(PASSAGE SHOWN begins)
The new Leader of the Opposition, Anthony Albanese, has made minor changes only to the shadow ministry that lost the recent election.
Shorten to NDIS
One big shift is the appointment of Bill Shorten as Shadow Minister for the National Disability Insurance Scheme (NDIS), along with Shadow Minister for Government Services. The Australian reported that he wanted health, but was knocked back.
Success has many parents, while failure is an orphan, but Shorten is credited with taking on the ideas of others for the NDIS and pushing it consistently. For example, see his speech to the ALP National Conference in 2012.
In a statement Shorten said: ‘Working with people with disability, their carers and their families to create the National Disability Insurance Scheme was my first job in politics and remains one of the great privileges of my life.
‘The NDIS ought to be an expression of our national character. It should stand for the principle that every Australian has an equal right to be respected in our society and empowered in our economy.
‘I’m honoured by the opportunity I’ve been given, I’m determined to see the promise of the NDIS fulfilled and I’m going to give everything I have to making this great Labor initiative a reality for those who rely on it.’
Bowen to health
Of note for Croakey readers is Chris Bowen’s appointment as Shadow Minister for Health. Bowen, who made a brief post-election run to be Leader of the Opposition, before pulling out next day, has been in parliament since 2004, largely in economic portfolios. He was Assistant Treasurer under Rudd, Minister for Financial Services, Superannuation and Corporate Law under Rudd and Gillard, Minister for Immigration and Citizenship then Minister for Small Business under Gillard, Treasurer for a few months under Rudd, then Australia’s longest-serving Shadow Treasurer for the past six years.
As Shadow Treasurer, he was a driving force behind some of the policies which aimed to increase the tax take by reducing tax concessions such as franking credits and negative gearing. Had Labor won, Bowen would have been called visionary. As it is, he’s worn some of the blame for the defeat. And as much as health buffs may not like it, the new portfolio is a demotion.
Bowen’s maiden speechin 2004 spoke of fairness, and tolerance, and providing a voice for the voiceless, particularly as he represents the most culturally diverse place in Australia – western Sydney.
As a benchmark for success, he quoted Ralph Waldo Emerson.
To laugh often and much; to win the respect of intelligent people and the affection of children; to earn the appreciation of honest critics and endure the betrayal of false friends; to appreciate beauty; to find the best in others; to leave the world a bit better, whether by a healthy child, a garden patch or a redeemed social condition; to know that even one life has breathed easier because you have lived. This is to have succeeded.”
Others have different ideas.
(PASSAGE SHOWN ends)
TASKS FOR THIS EXERCISE >>
(1) According to the shadow ministry article, since what year has Chris Bowen been in parliament?
(2) Carry on the article about the shadow ministry from the point where it stops.
The material after this article stands apart from it.
(EXERCISE DATA begins)
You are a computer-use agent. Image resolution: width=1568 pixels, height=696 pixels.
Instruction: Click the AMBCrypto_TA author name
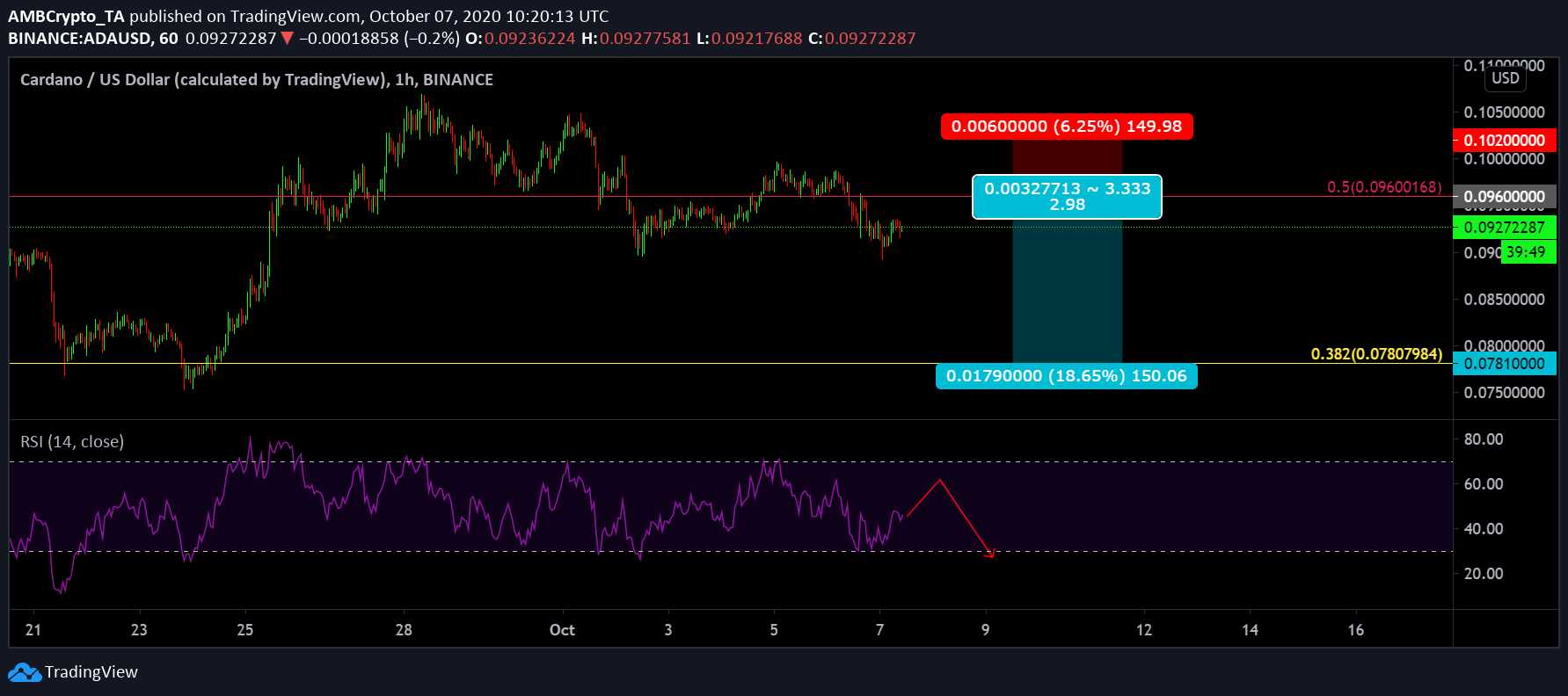click(x=66, y=16)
(EXERCISE DATA ends)
RESPONSES TO THE TASKS >>
(1) Since 2004.

(2)
Here are some of Labor’s health policies that Bowen will get to review and either re-state, or quietly let slip in the hope we won’t notice. They include promises to:
- increase funding for public hospitals
- reduce out-of-pocket costs for people with cancer
- establish a Voice for First Nations peoples, with a clear path to a referendum, which would have a clear and long-term impact on health
- increase funding to the NDIS
- develop Australia’s first national Sexual and Reproductive Health Strategy
- boost emergency housing and legal assistancefor women subject to domestic and family violence
- legislate to protect the integrity of the Australian Research Council
- review research funding
- develop a National Rural Health Strategy
- invest in headspace Plus
- boost research into advanced breast cancer and brain cancer
- cap the price rises of private health insurers
- restore the government’s relationship with science
- reduce waiting timesin public hospital emergency departments
- restore Medicare indexation.
The last of those might be out of date by the time the next election comes around, but it might not. Will the other issues have all been resolved? Are there any Labor would turn their back on?
Burney to Indigenous Australians
Linda Burney has moved from being Shadow Minister for Preventing Family Violence, and Shadow Minister for Families and Social Services, to Shadow Minister for Indigenous Australians. With Ken Wyatt appointed Minister for Indigenous Australians, that means Aboriginal people hold primary portfolio responsibilities for Indigenous affairs for the first time.
In a statement, Ken Wyatt said he was ‘incredibly honoured to be the first Aboriginal minister for Indigenous Australians, committed to working and walking together with our elders, families and communities, to ensure the greatness of our many nations is reflected in the greatness of the Australian nation, now and forever’. Wyatt, incidentally, was director of Aboriginal health for the NSW (2003-07) and Western Australian (2007-10) governments.